The one-hour session has become gospel in gyms across North America, but you may be surprised to hear that personal trainers generally hate it. Some protocols require more frequent, shorter bouts of 30-40 minutes of training, and others require 1.5 hours or more. One isn't necessarily better or more effective than the other.

If a trainer ends a session in 50 minutes, it's not because he or she wants to go to lunch earlier. It's because 50 minutes was the optimal time for you to perform the routine you were performing. But because of the one-hour rule, trainers are often forced to stretch their clients after the session even in cases where the stretching contributes nothing to the client's goals. At the same time, some sessions should last longer than one hour because a client needs a high volume of sets and reps to progress in their training. In these cases, the trainer is forced to cut the session short rather than providing the client with an optimal workout.

Business practice should not dictate training. Stay in dialog with your trainer, and stay open to doing more or less than an hour's work when necessary.

8
There are plenty of good trainers out there

It can be easy to think that the only trainers worth your attention are people who've successfully built their "star" online or elsewhere. But the truth is that there are plenty of great trainers with zero star-power working long hours in gyms all over the world. They choose this job after years of self-discovery, both mental and physical, because they want to pass on their knowledge and passion for fitness to others.

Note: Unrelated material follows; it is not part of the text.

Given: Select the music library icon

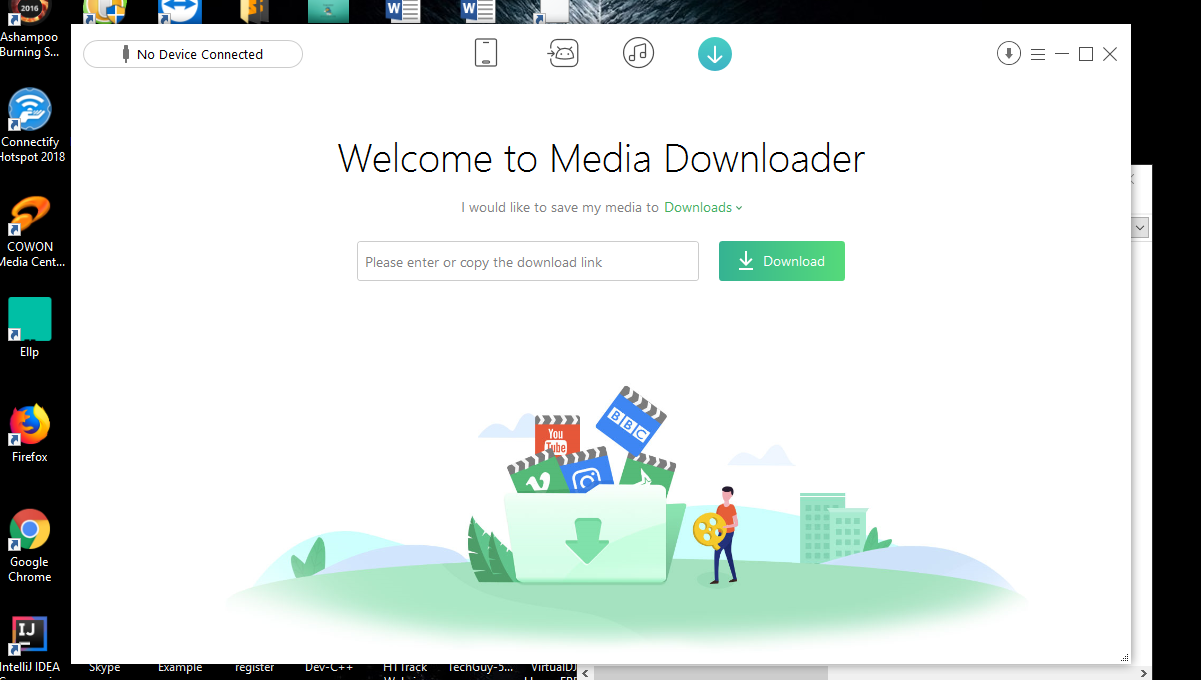Looking at the screenshot, I should pyautogui.click(x=638, y=53).
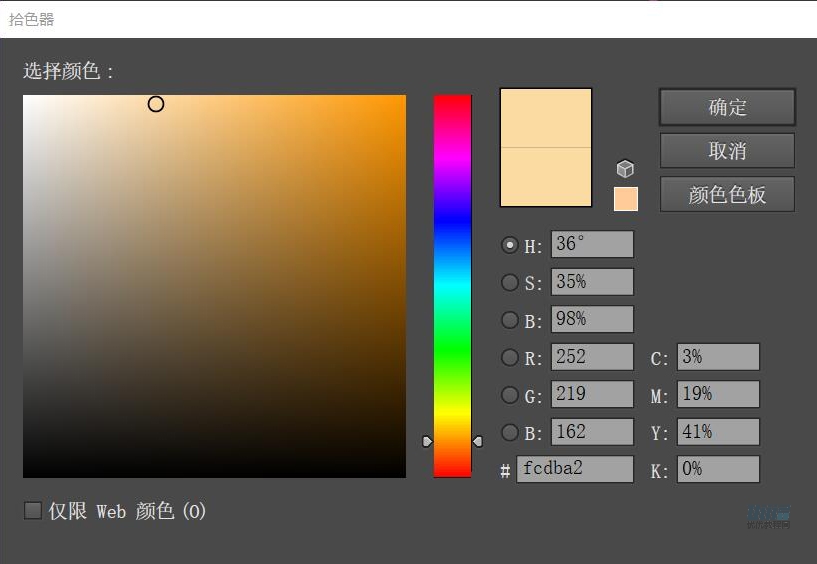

These people want to help you take the quickest route possible to the body you've always dreamed of. If you decide to hire a trainer, you are not hiring them for one hour. You are hiring them for their years of expertise. Your success is their success. Don't forget that.

References
  1. International Health, Racquet, and Sports Club Association [Internet]. Boston: IHRSA; 2010 [cited 2013 Nov. 7]. 51.4 Million Americans are Health Club Members, Up 2.4%; [about 2 screens]. Available from: http://www.ihrsa.org/media-center/2012/4/2/514-million-americans-are-health-club-members-up-24-club-usa.html
  2. Bureau of Laber Stastistics [Internet]. Washington, DC; [updated 2012 Apr 26; 2013 Nov. 7]. Job Outlook: Fitness Trainers and Instructors [about 2 screens]. Available from: http://www.bls.gov/ooh/Personal-Care-and-Service/Fitness-trainers-and-instructors.htm
  3. Hubal MJ, et al. Variability in muscle size and strength gain after unilateral resistance training. Med Sci Sports Exerc. 2005 Jun; 37(6):964-72.